Truth is inherently good; rhetorical style can go hang.*

It's possible I am naive to the dangers in play here. Perhaps last Saturday tells us something important about the line separating free speech from that which is beyond a signficant pale, but if so, I have not seen a cogent argument to that effect. Freedom of speech means freedom for the speech we hate.

* "Go hang" -- how's that for provocative rhetoric? Have I crossed a line? Is someone closer to dangling by the neck because of it?


John Carter Wood said...

Good points all, and I'm averse to any Easy Answers to what happened in Tucson.

Still, I can't help thinking about two things.

First, the arguments about hip-hop, heavy metal, violent video games are different in so far as they're about the connection between fictional/fantasy material and behaviour. The connections between right-wing rhetoric and violent acts -- to the extent that they are true -- would be of a different nature, as the calls to 'reload', seek 'second amendment solutions' and 'target' the 'traitors' who are running this country are, explicitly, real-world arguments.

Second, I'm not so sure that one can draw a line between the 'paranoia' and the 'violence'. It seems to me that they're quite clearly linked in a problem-solution way. (I.e., if you tell people often enough that they're actually being oppressed by a sinister liberal conspiracy and suggest that violent forms of revolt are a legitimate response, a few of the more unstable ones might come to agree with that proposition.)

Just thinking aloud.

Sheldon said...

I very much agree, its calling out the lies that matter. Beside, I don't want the expectation of civility to mean I can't call these righties idiots, assholes, and jackasses, because usually its the truth.

Dale said...

Sheldon, agreed. We must reserve the right to call bullshit, and do so with full voice. Period.

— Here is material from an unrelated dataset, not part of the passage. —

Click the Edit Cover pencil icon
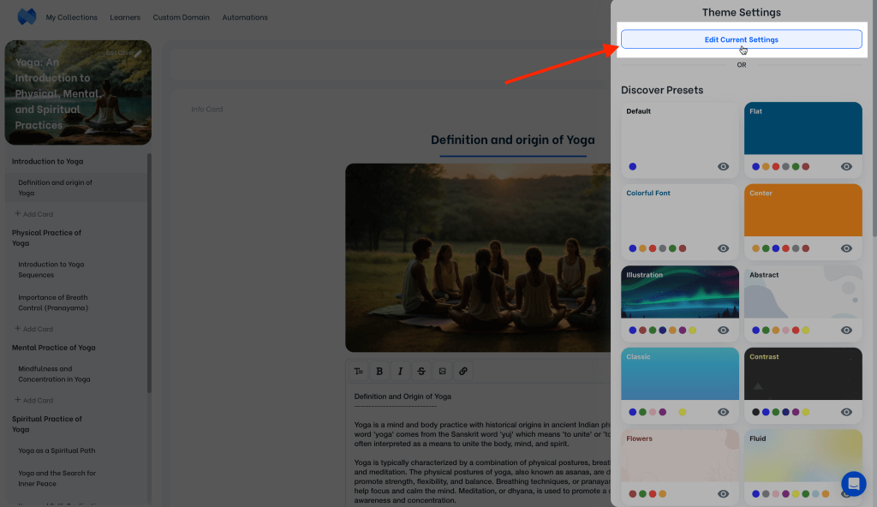Viewport: 877px width, 507px height. [138, 53]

JCW, thanks. I figured you'd have something to say on this given your recent research & academic focus, and I appreciate it. I acknowledge I'm drawing a thin line -- maybe too thin to hold up -- between 'distortive' rhetoric and 'inflammatory' rhetoric, or as you put it, between that which induces paranoia and that which inspires violence. That said, for both cases, I don't want the remedy to be censorship -- not that anyone is proposing it (if so, I haven't seen that) -- nor more self-censorship, of which there's never a shortage in this society. I don't think we're served to push these weirdly overheated, absurdly militant ideas underground. If they're out there, and evidently they are in droves, we need to find a way to deal with them. I have no idea what that 'way' is, as I sit here in my chair typing this comment, but shoving them from sight strikes me as a non-starter (not to accuse you of proposing any such).

Your point about portrayals of the fictional/artistic/fantastical versus the spelling out of real-world, practical programs of action in the world is a good one also. The second is undeniably more worrying because it's directly aimed at changing human behavior in specific ways. Still, the distinction between these requires the basic ability to distinguish reality from representation on one hand and from bullshit on the other, and given we have an entire half of our political discourse dominated by the active, hourly, aggressive subversion of reality, the distinction tends to dissolve. In this sense it makes a perverse sort of sense for the Palins and Becks of the world to fret about (say) rap as much as they fret about the wording of legislation -- they're in the day to day business of exchanging bullshit and reality back and forth freely.

You're certainly right --- there are No Easy Answers on this.